The stock exchanges also review all the listed stocks every quarter. During this review, stocks in the segment are analysed to check if they can be moved out into the regular trading segment. T2T stocks that no longer satisfy the above-mentioned criteria are transferred out of the trade-to-trade segment.
Example of a T2T trade
Let’s look at a hypothetical example to understand how T2T stocks work.
Let’s assume that you’re interested in trading in a company's stock. This particular company has been marked as a Trade-to-Trade stock by the exchanges. Suppose that the current market price is Rs. 550 per share. Since you expect the stock price to rise in the future, you decide to buy 100 shares of the company. The funds you need to deposit to complete the trade come up to Rs. 55,000 (Rs. 550 x 100 shares).
Now, since the Indian stock market follows the T+1 trade settlement cycle, the 100 shares you bought will be credited to your Demat account only by the end of the next day. You can sell these shares only once they are credited to your Demat account. If you attempt to place a sell order before the shares are credited, it will be immediately rejected by the exchange.
Things to remember while trading in T2T stocks
When trading in T2T (Trade-to-Trade) stocks, it's essential to keep a few key points in mind:
1. Delivery-Based Settlement:
T2T stocks are meant for delivery-based settlement only. This means you need to pay the full amount for the stock you purchase; intraday trading is not an option.
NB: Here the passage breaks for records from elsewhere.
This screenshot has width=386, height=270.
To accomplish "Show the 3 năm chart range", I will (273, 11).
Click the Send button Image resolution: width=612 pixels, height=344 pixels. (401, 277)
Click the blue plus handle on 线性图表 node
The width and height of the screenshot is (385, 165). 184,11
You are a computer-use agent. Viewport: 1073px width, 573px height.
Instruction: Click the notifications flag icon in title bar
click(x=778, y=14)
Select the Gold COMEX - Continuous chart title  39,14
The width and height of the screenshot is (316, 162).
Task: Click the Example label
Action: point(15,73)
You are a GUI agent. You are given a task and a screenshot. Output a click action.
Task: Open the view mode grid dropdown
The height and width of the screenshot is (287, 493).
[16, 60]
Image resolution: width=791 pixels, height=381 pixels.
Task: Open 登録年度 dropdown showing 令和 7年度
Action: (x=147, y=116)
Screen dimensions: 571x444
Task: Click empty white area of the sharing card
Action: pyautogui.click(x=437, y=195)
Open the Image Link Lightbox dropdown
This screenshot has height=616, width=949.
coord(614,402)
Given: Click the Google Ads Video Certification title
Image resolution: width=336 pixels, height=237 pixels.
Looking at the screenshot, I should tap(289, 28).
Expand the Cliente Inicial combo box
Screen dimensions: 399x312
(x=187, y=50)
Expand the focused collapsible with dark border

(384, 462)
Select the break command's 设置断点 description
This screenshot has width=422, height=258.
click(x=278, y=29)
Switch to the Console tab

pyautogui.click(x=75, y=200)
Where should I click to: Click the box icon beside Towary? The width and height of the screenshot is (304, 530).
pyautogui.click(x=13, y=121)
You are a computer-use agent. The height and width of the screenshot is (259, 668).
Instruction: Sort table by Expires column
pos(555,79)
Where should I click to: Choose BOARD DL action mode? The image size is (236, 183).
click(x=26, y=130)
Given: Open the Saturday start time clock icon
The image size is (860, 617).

Ensure you have the funds to cover the entire purchase.
2. Different Category:
In the eyes of SEBI (Securities and Exchange Board of India), T2T stocks that are bought and sold in a day fall under a different category. When you buy a T2T stock, it is delivered to you like any other stock. If you attempt to sell the stock without taking delivery, it will be settled through an auction process, which can be more expensive.
By being aware of these factors and doing your due diligence, you can navigate T2T stocks more effectively and make informed trading decisions.
How to trade in the T2T segment?
The trading process remains the same irrespective of whether a stock is in the regular market segment or the Trade-to-Trade segment. However, there are a few points that you need to keep in mind when trading in T2T stocks.
- Since all stocks under this segment are required to be mandatorily settled, you need to deposit the entire trade value to purchase the required units.
- You can sell the stocks only after they are delivered to your Demat account. All attempts to sell them before delivery will be rejected by the exchanges.
It is advisable to check if you’ve enabled the delivery instruction through DDPI in your Demat account before trading. If it is not enabled, the shares you buy cannot be delivered, and this may result in the levy of a penalty.
Conclusion
Now that you know what Trade-to-Trade stock means, here’s something you can follow if you’re planning to trade in this segment. Since exchanges generally classify stocks that are suspected to be highly speculative or manipulated as T2T securities, you must be extremely cautious while trading in these stocks.
It is a good idea to have a comprehensive risk management plan in place when you buy or sell Trade-to-Trade stocks. Consider restricting your position size and placing appropriate stop-loss orders to limit the downside if the market moves against your expectations. Also, since you cannot sell these stocks before they’re delivered to your Demat account, remember to plan your trades accordingly.